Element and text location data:
--------

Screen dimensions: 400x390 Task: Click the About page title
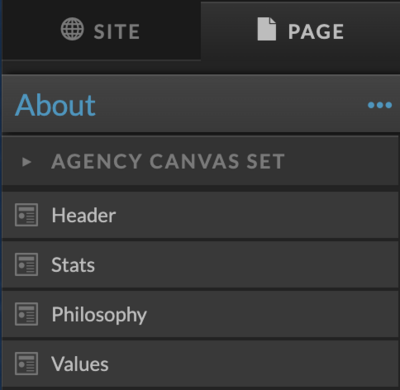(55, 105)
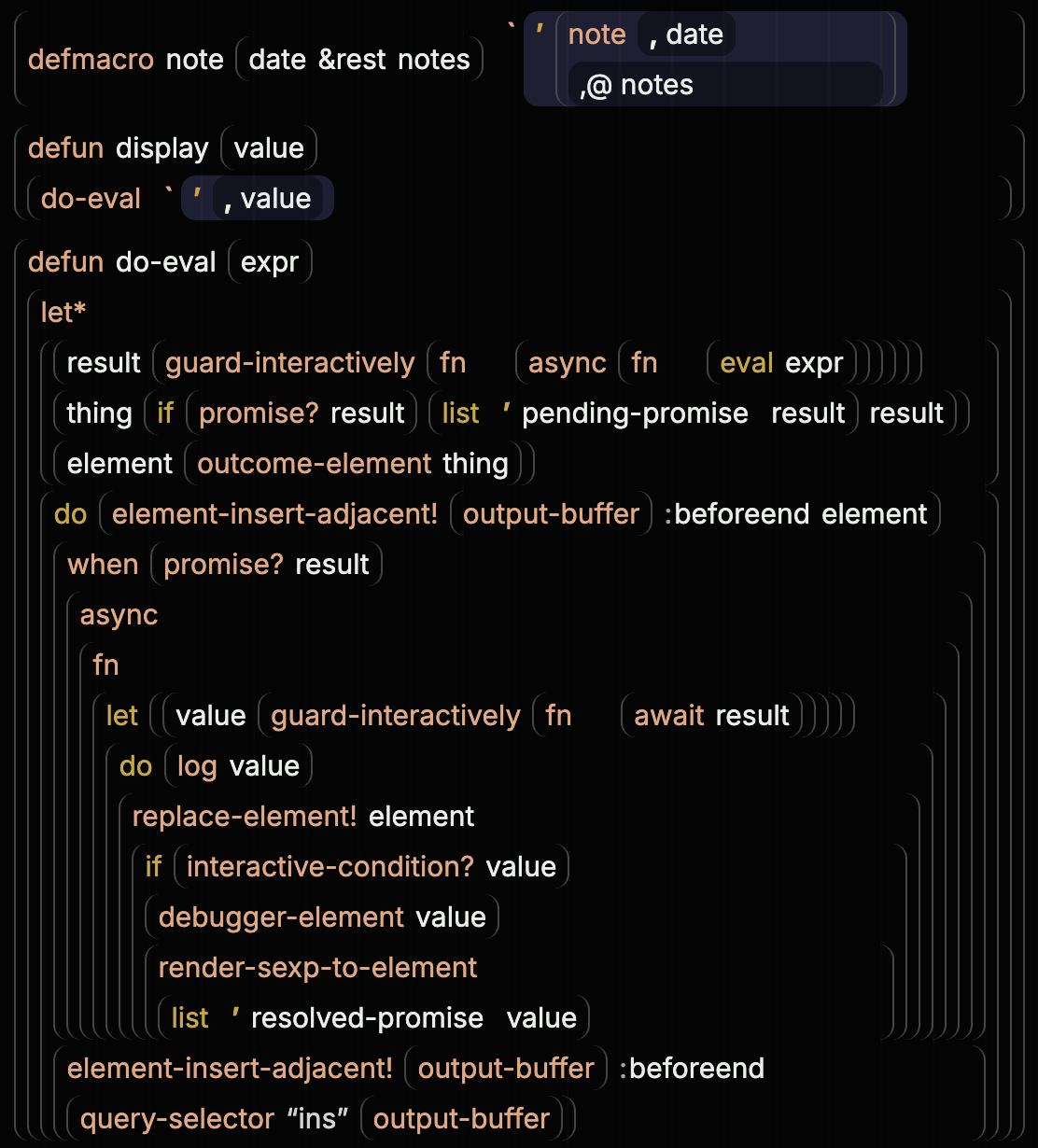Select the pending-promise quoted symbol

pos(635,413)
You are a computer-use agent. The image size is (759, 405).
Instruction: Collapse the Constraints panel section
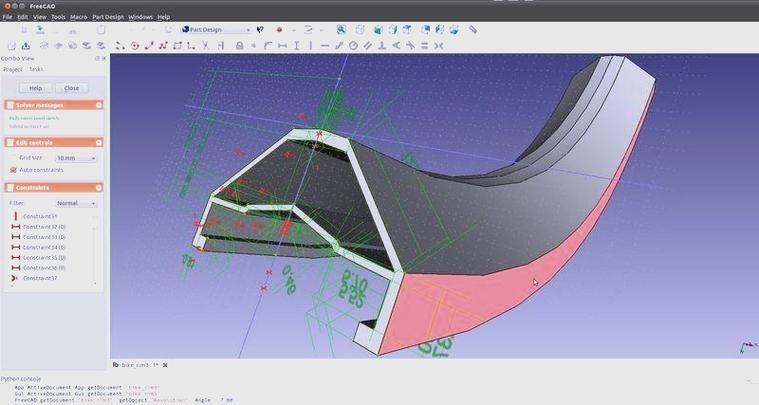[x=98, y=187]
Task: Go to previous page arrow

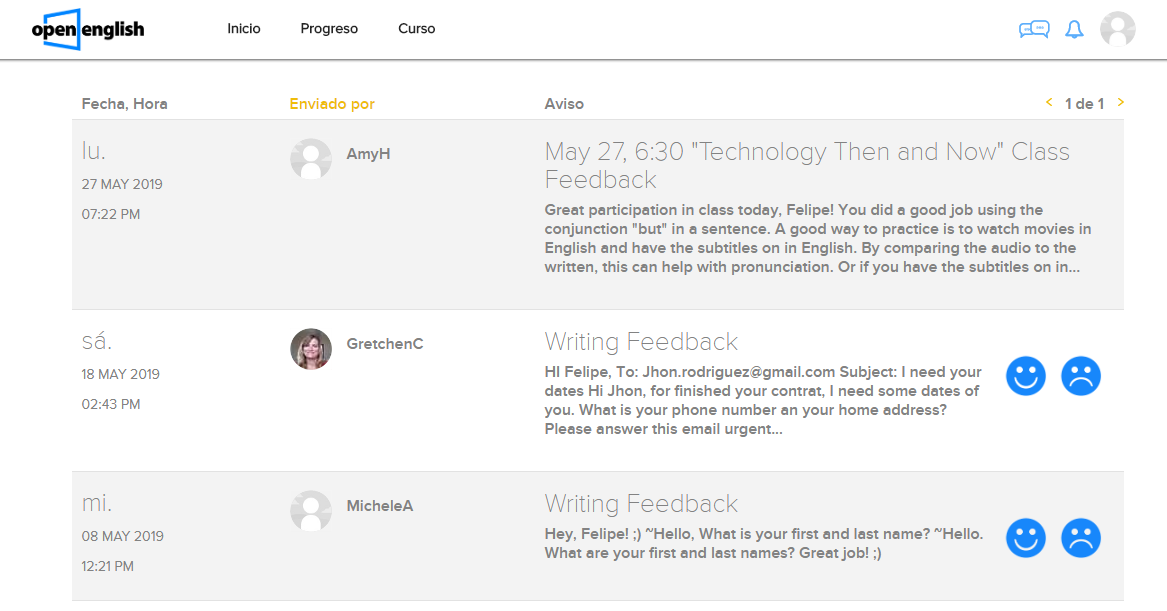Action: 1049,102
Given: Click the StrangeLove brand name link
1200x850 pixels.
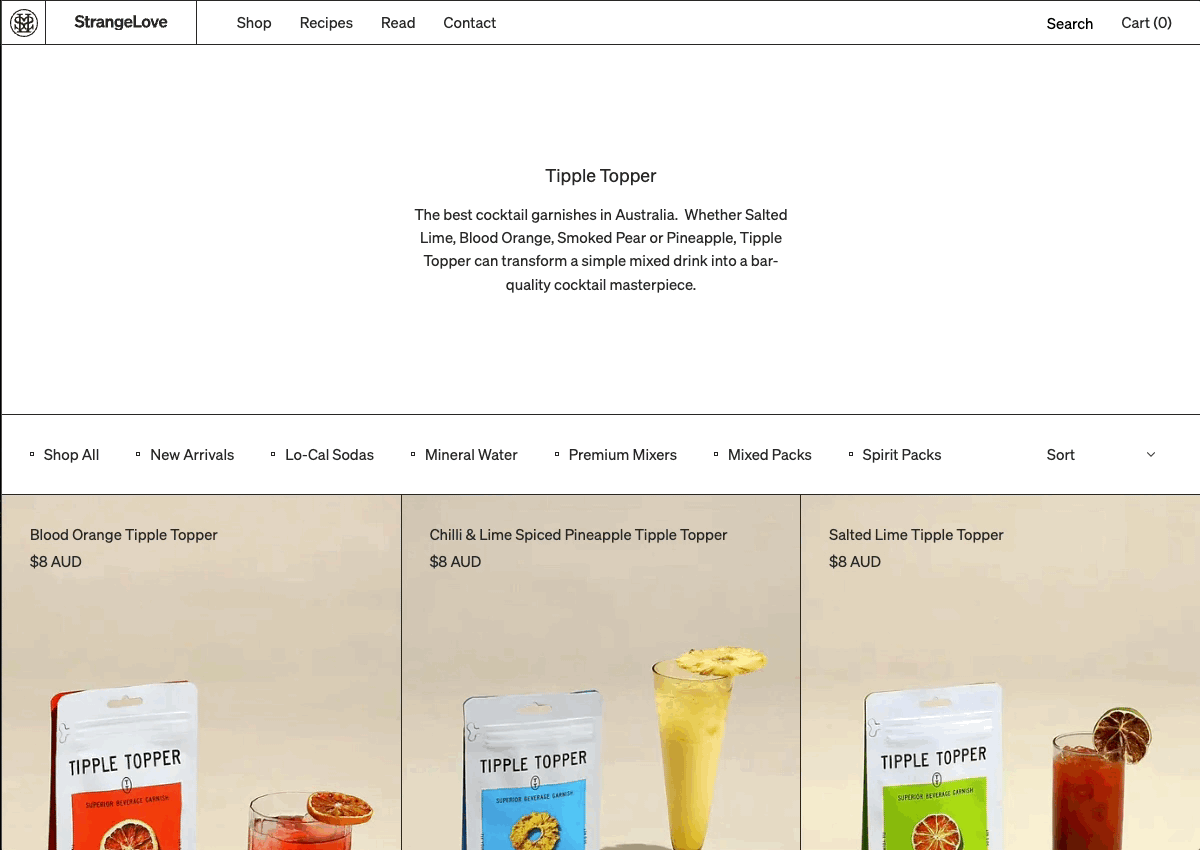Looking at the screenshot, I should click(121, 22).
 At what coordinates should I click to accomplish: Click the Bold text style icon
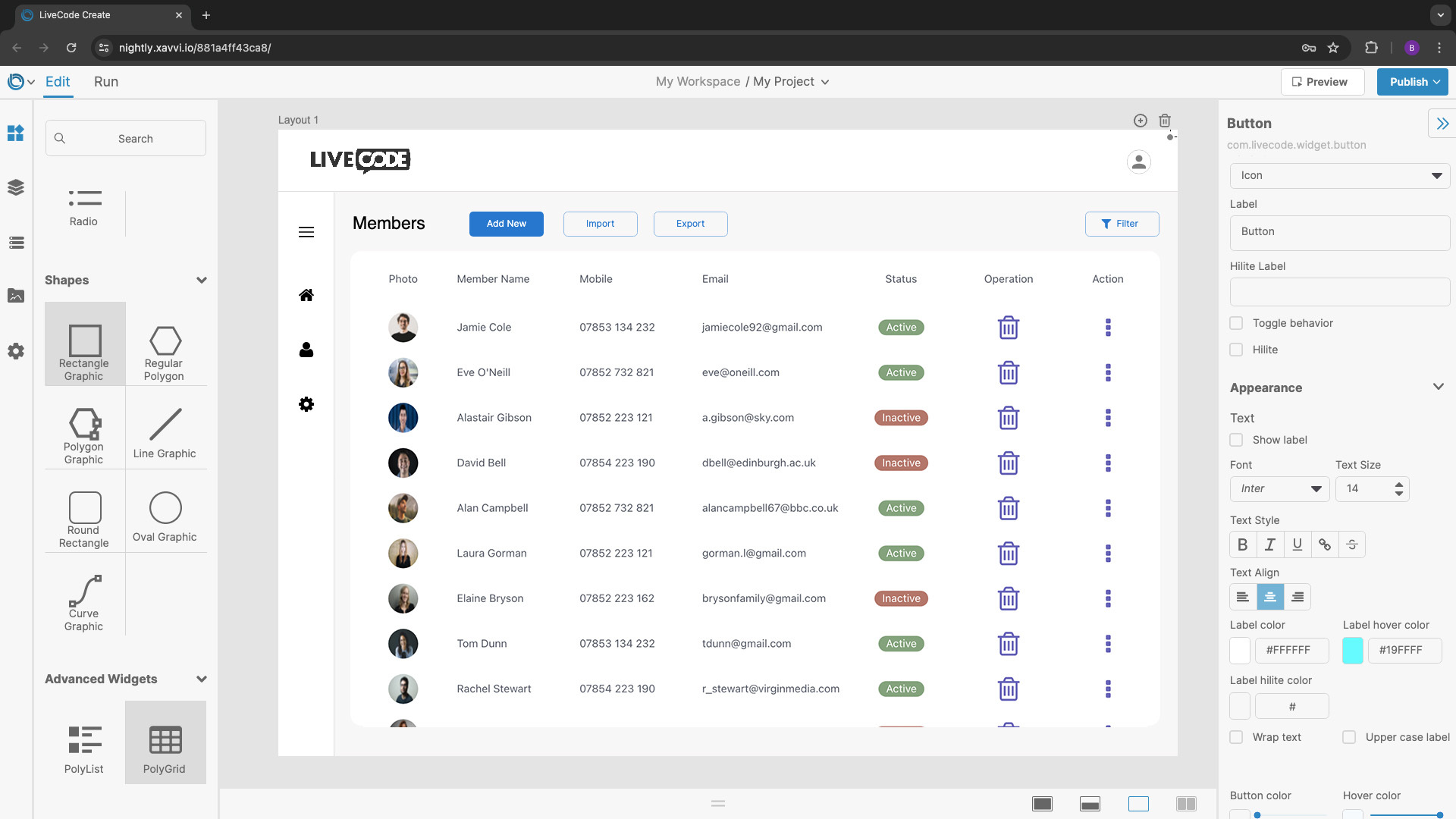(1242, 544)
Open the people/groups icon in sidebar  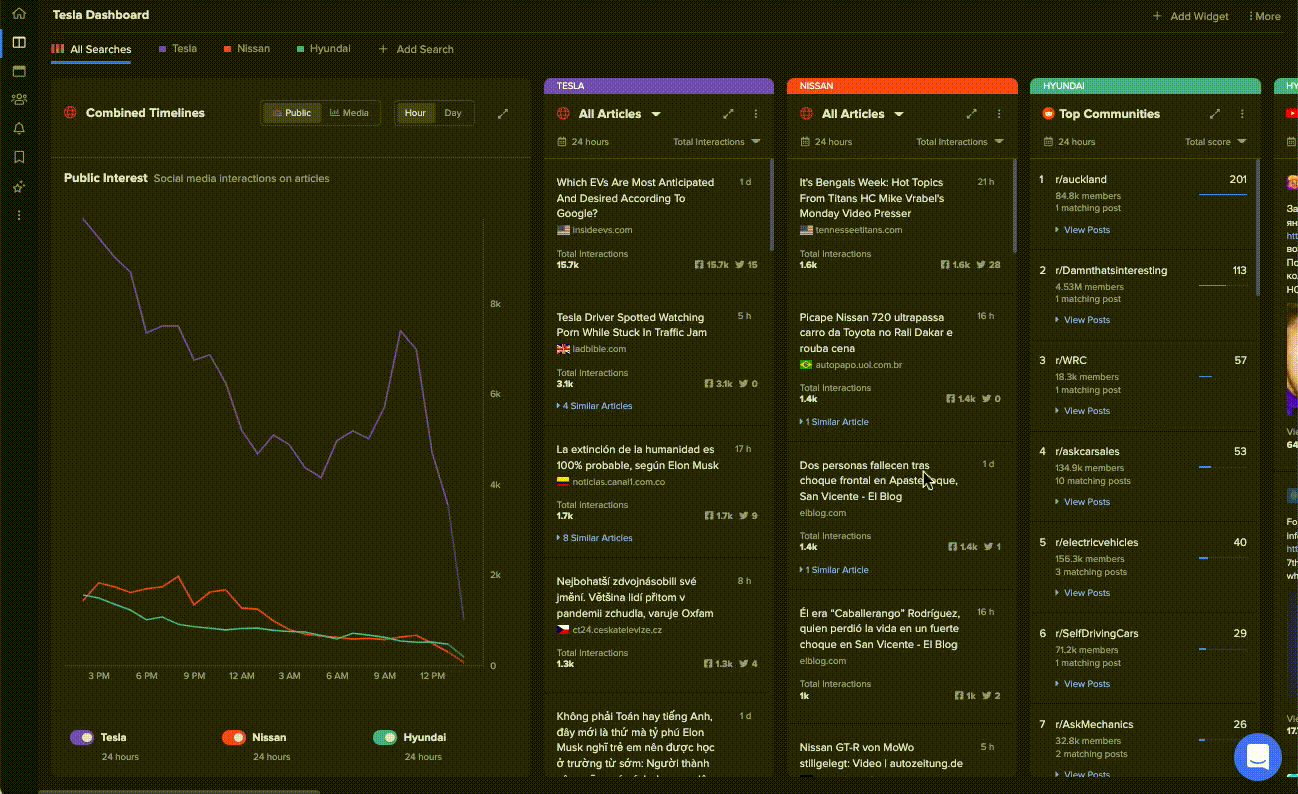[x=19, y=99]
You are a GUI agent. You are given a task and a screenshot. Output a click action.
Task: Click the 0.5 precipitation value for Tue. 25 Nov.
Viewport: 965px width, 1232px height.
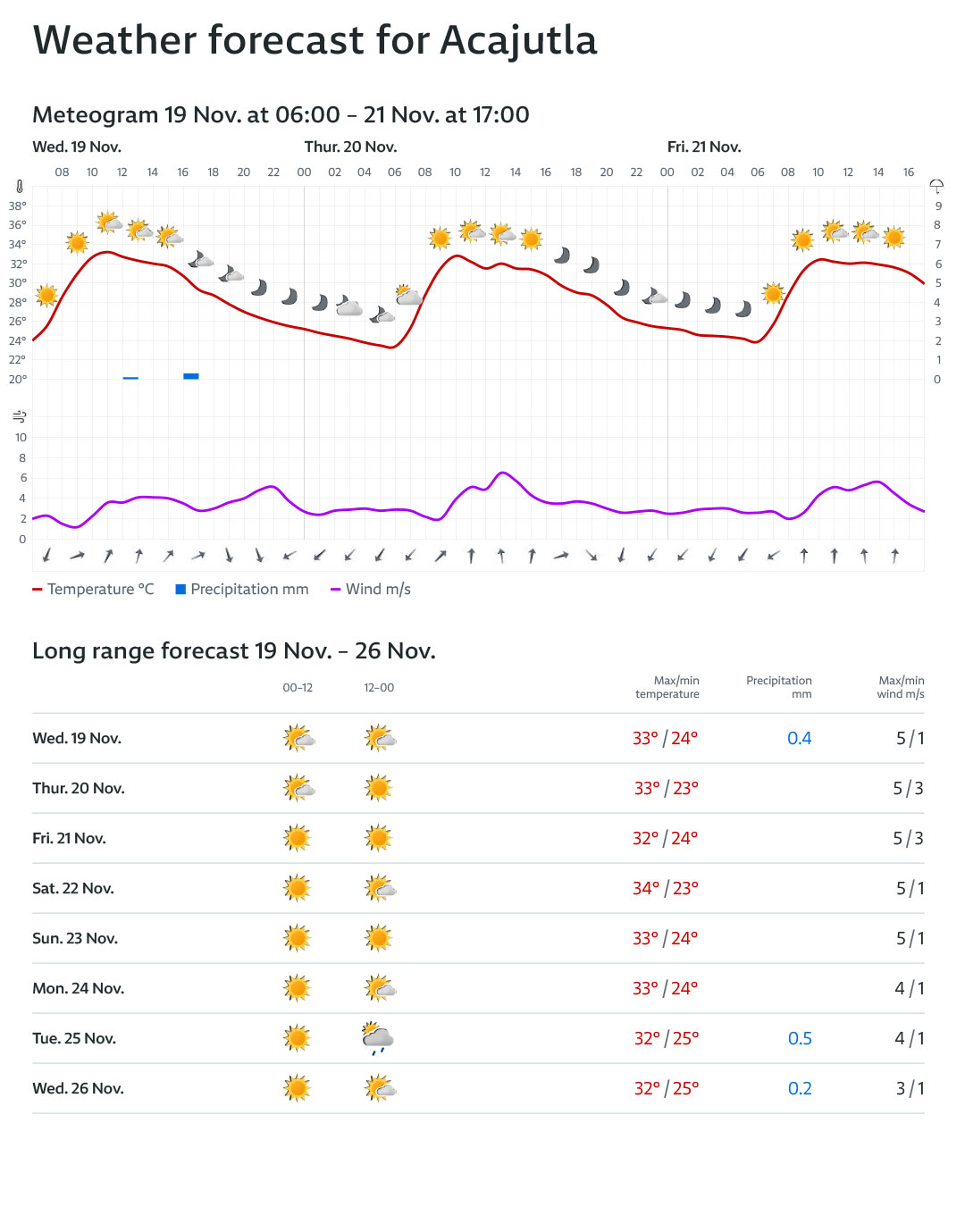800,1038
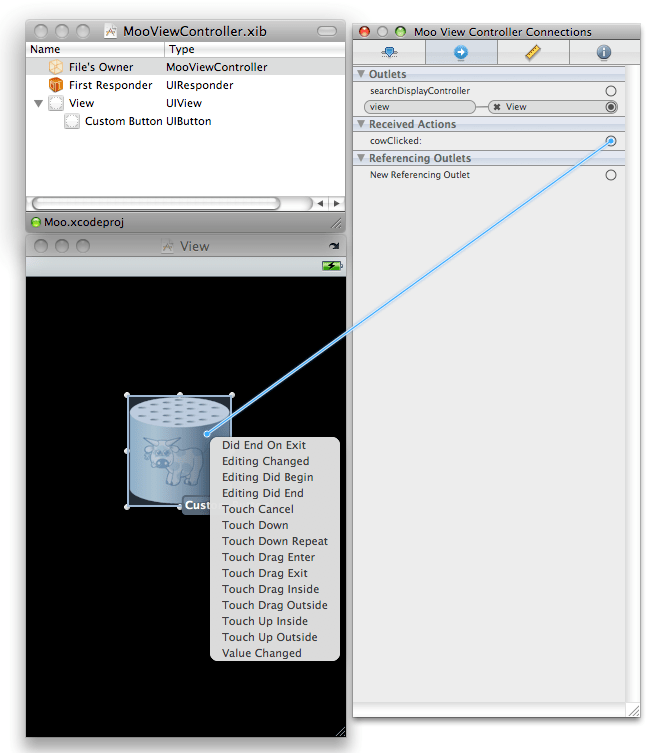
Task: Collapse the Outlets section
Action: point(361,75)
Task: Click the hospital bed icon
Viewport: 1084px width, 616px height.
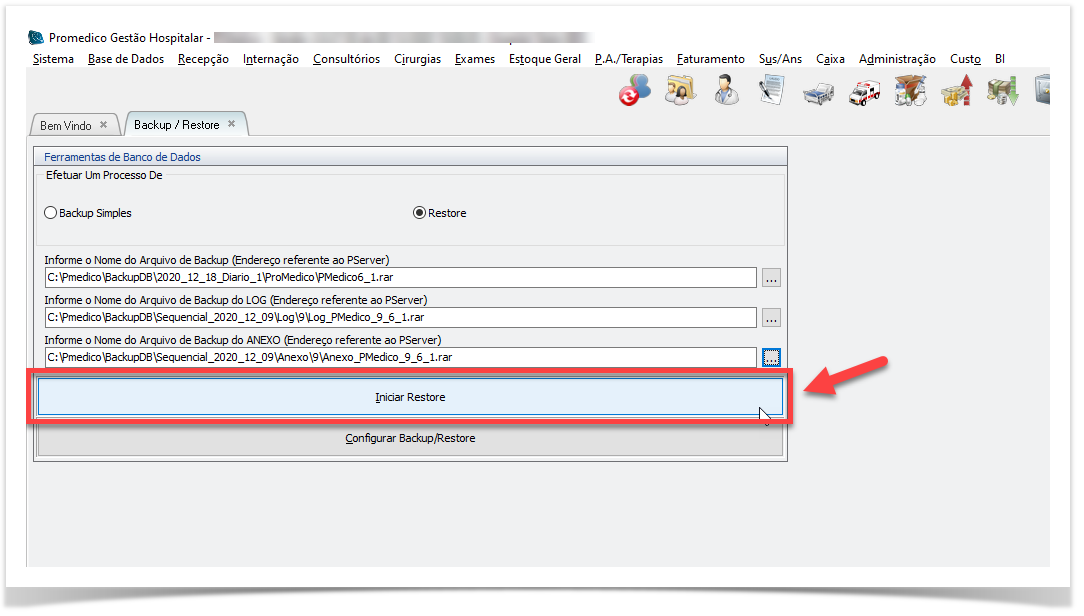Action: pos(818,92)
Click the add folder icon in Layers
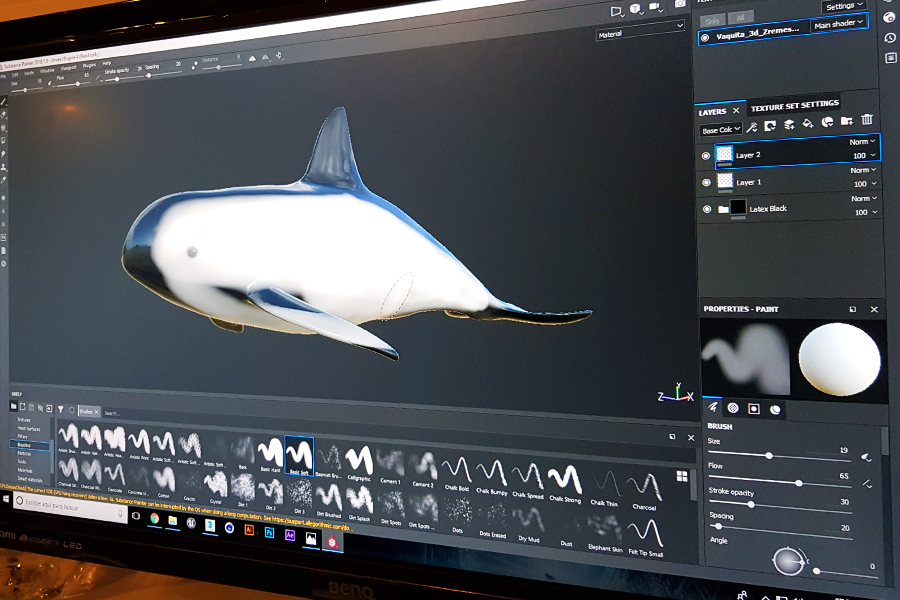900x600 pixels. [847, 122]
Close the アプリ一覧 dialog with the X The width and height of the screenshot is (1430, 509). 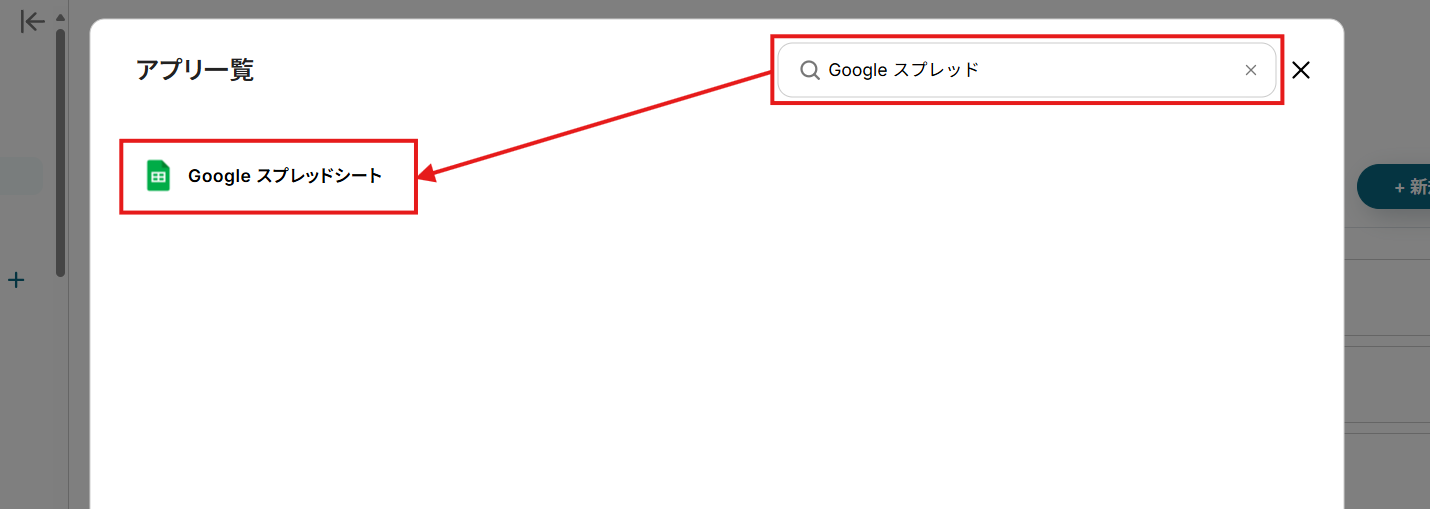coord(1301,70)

--------

* What to produce: Count how many lines in the records above contain the word "Collapse". Reply with the number only.

* Result: 2